Problem to work on:
Rewrite the records below, replacing every occurrence of "Screen dimensions" with "Screen size" and leaving everything else unchanged.

Source records:
--- --- ---

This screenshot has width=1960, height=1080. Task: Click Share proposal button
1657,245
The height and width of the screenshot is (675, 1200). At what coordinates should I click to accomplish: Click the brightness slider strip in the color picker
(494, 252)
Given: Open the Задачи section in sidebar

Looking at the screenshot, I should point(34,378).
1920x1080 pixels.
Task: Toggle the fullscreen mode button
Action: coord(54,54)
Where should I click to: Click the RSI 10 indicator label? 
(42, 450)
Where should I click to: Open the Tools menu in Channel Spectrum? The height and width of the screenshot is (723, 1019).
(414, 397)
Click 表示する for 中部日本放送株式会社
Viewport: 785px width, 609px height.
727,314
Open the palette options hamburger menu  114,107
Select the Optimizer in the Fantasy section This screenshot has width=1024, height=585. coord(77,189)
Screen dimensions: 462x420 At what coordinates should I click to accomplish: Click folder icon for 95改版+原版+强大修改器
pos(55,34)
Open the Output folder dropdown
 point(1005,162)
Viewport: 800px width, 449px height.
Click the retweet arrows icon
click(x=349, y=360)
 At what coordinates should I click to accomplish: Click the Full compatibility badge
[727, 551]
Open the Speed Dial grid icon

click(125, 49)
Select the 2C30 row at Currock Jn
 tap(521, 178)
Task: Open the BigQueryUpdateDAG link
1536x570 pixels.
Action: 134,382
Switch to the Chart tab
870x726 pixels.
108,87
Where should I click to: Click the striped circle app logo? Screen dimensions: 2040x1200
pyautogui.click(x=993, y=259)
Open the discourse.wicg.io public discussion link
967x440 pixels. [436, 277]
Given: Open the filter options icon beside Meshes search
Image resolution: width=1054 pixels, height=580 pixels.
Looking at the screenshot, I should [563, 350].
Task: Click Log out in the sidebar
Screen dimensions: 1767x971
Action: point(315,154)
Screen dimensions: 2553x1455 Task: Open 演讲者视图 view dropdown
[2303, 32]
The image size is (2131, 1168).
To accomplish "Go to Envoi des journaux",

--- --- ---

The reply:
This screenshot has width=1960, height=1080. Task: Click Share proposal button
1657,245
The height and width of the screenshot is (675, 1200). At what coordinates should I click to accomplish: Click the brightness slider strip in the color picker
(494, 252)
Given: Open the Задачи section in sidebar

Looking at the screenshot, I should point(34,378).
1920x1080 pixels.
Task: Toggle the fullscreen mode button
Action: coord(54,54)
Where should I click to: Click the RSI 10 indicator label? 
(42, 450)
Where should I click to: Open the Tools menu in Channel Spectrum? The height and width of the screenshot is (723, 1019).
(414, 397)
Click 表示する for 中部日本放送株式会社
Viewport: 785px width, 609px height.
727,314
Open the palette options hamburger menu  114,107
Select the Optimizer in the Fantasy section This screenshot has width=1024, height=585. coord(77,189)
Screen size: 462x420 At what coordinates should I click to accomplish: Click folder icon for 95改版+原版+强大修改器
pos(55,34)
Open the Output folder dropdown
 point(1005,162)
Viewport: 800px width, 449px height.
Click the retweet arrows icon
click(x=349, y=360)
 At what coordinates should I click to accomplish: Click the Full compatibility badge
[727, 551]
Open the Speed Dial grid icon

click(125, 49)
Select the 2C30 row at Currock Jn
 tap(521, 178)
Task: Open the BigQueryUpdateDAG link
1536x570 pixels.
Action: 134,382
Switch to the Chart tab
870x726 pixels.
108,87
Where should I click to: Click the striped circle app logo? Screen size: 2040x1200
pyautogui.click(x=993, y=259)
Open the discourse.wicg.io public discussion link
967x440 pixels. [436, 277]
Given: Open the filter options icon beside Meshes search
Image resolution: width=1054 pixels, height=580 pixels.
Looking at the screenshot, I should [563, 350].
Task: Click Log out in the sidebar
Screen size: 1767x971
Action: point(315,154)
Screen size: 2553x1455 Task: Open 演讲者视图 view dropdown
[2303, 32]
The image size is (2131, 1168).
To accomplish "Go to Envoi des journaux",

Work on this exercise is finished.